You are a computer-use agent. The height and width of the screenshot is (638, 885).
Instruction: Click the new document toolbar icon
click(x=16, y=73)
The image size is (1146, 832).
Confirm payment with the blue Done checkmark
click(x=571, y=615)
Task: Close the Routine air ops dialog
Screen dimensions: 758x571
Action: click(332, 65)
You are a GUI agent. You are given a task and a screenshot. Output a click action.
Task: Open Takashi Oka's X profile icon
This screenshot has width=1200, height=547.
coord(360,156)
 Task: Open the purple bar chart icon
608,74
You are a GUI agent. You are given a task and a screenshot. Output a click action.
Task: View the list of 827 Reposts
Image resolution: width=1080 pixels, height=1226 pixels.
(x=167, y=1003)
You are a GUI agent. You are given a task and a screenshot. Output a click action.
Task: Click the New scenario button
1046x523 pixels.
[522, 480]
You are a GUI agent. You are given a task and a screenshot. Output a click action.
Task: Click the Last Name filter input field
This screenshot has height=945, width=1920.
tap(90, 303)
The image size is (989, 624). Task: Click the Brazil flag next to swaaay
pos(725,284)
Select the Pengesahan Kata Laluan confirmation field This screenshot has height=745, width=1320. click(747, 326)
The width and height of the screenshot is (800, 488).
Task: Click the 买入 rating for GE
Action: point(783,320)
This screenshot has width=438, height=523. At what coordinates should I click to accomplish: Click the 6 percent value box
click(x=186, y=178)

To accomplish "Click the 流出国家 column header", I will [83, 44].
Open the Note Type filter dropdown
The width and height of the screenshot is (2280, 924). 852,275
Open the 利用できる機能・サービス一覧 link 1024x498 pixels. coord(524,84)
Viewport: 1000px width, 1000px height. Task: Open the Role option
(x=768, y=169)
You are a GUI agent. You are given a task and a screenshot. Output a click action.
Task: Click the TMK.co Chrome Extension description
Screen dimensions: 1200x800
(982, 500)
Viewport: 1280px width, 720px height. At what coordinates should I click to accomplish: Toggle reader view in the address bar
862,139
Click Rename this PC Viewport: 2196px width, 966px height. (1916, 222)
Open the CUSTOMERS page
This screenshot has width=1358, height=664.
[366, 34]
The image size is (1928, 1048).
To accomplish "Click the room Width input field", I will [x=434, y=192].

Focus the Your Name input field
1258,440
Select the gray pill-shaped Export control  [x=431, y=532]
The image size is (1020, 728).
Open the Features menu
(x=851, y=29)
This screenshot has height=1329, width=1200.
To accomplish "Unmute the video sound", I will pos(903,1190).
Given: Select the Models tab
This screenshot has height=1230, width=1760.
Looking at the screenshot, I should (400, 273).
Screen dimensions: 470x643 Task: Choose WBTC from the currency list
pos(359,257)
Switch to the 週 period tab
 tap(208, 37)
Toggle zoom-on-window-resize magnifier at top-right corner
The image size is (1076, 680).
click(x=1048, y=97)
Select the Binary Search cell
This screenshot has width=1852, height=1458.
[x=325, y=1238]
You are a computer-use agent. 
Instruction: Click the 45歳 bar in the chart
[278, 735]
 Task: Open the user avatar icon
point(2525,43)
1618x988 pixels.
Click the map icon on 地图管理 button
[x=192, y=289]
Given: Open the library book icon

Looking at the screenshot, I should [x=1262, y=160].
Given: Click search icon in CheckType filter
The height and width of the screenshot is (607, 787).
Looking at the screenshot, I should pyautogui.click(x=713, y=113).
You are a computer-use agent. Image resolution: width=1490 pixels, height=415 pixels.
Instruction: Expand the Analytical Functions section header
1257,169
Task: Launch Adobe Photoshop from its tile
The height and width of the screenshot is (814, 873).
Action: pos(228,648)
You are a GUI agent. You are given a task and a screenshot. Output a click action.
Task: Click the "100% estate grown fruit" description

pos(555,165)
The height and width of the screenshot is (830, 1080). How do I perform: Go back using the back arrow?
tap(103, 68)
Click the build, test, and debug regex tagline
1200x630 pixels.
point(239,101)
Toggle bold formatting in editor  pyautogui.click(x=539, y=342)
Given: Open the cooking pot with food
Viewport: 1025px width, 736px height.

══════════════════════════════

Produce a faithful copy of all the material above.

You are a computer-use agent. The height and width of the screenshot is (638, 885).
Instruction: Click the new document toolbar icon
click(x=16, y=73)
The image size is (1146, 832).
Confirm payment with the blue Done checkmark
click(x=571, y=615)
Task: Close the Routine air ops dialog
Screen dimensions: 758x571
Action: click(332, 65)
You are a GUI agent. You are given a task and a screenshot. Output a click action.
Task: Open Takashi Oka's X profile icon
This screenshot has width=1200, height=547.
coord(360,156)
 Task: Open the purple bar chart icon
608,74
You are a GUI agent. You are given a task and a screenshot. Output a click action.
Task: View the list of 827 Reposts
Image resolution: width=1080 pixels, height=1226 pixels.
(x=167, y=1003)
You are a GUI agent. You are given a task and a screenshot. Output a click action.
Task: Click the New scenario button
1046x523 pixels.
[522, 480]
You are a GUI agent. You are given a task and a screenshot. Output a click action.
Task: Click the Last Name filter input field
This screenshot has height=945, width=1920.
tap(90, 303)
The image size is (989, 624). Task: Click the Brazil flag next to swaaay
pos(725,284)
Select the Pengesahan Kata Laluan confirmation field This screenshot has height=745, width=1320. click(747, 326)
The width and height of the screenshot is (800, 488).
Task: Click the 买入 rating for GE
Action: point(783,320)
This screenshot has width=438, height=523. At what coordinates should I click to accomplish: Click the 6 percent value box
click(x=186, y=178)

To accomplish "Click the 流出国家 column header", I will [83, 44].
Open the Note Type filter dropdown
The width and height of the screenshot is (2280, 924). 852,275
Open the 利用できる機能・サービス一覧 link 1024x498 pixels. coord(524,84)
Viewport: 1000px width, 1000px height. Task: Open the Role option
(x=768, y=169)
You are a GUI agent. You are given a task and a screenshot. Output a click action.
Task: Click the TMK.co Chrome Extension description
Screen dimensions: 1200x800
(982, 500)
Viewport: 1280px width, 720px height. At what coordinates should I click to accomplish: Toggle reader view in the address bar
862,139
Click Rename this PC Viewport: 2196px width, 966px height. (1916, 222)
Open the CUSTOMERS page
This screenshot has width=1358, height=664.
[366, 34]
The image size is (1928, 1048).
To accomplish "Click the room Width input field", I will [x=434, y=192].

Focus the Your Name input field
1258,440
Select the gray pill-shaped Export control  [x=431, y=532]
The image size is (1020, 728).
Open the Features menu
(x=851, y=29)
This screenshot has height=1329, width=1200.
To accomplish "Unmute the video sound", I will pos(903,1190).
Given: Select the Models tab
This screenshot has height=1230, width=1760.
Looking at the screenshot, I should (400, 273).
Screen dimensions: 470x643 Task: Choose WBTC from the currency list
pos(359,257)
Switch to the 週 period tab
 tap(208, 37)
Toggle zoom-on-window-resize magnifier at top-right corner
The image size is (1076, 680).
click(x=1048, y=97)
Select the Binary Search cell
This screenshot has width=1852, height=1458.
[x=325, y=1238]
You are a computer-use agent. 
Instruction: Click the 45歳 bar in the chart
[278, 735]
 Task: Open the user avatar icon
point(2525,43)
1618x988 pixels.
Click the map icon on 地图管理 button
[x=192, y=289]
Given: Open the library book icon

Looking at the screenshot, I should [x=1262, y=160].
Given: Click search icon in CheckType filter
The height and width of the screenshot is (607, 787).
Looking at the screenshot, I should pyautogui.click(x=713, y=113).
You are a computer-use agent. Image resolution: width=1490 pixels, height=415 pixels.
Instruction: Expand the Analytical Functions section header
1257,169
Task: Launch Adobe Photoshop from its tile
The height and width of the screenshot is (814, 873).
Action: pos(228,648)
You are a GUI agent. You are given a task and a screenshot. Output a click action.
Task: Click the "100% estate grown fruit" description

pos(555,165)
The height and width of the screenshot is (830, 1080). How do I perform: Go back using the back arrow?
tap(103, 68)
Click the build, test, and debug regex tagline
1200x630 pixels.
point(239,101)
Toggle bold formatting in editor  pyautogui.click(x=539, y=342)
Given: Open the cooking pot with food
Viewport: 1025px width, 736px height.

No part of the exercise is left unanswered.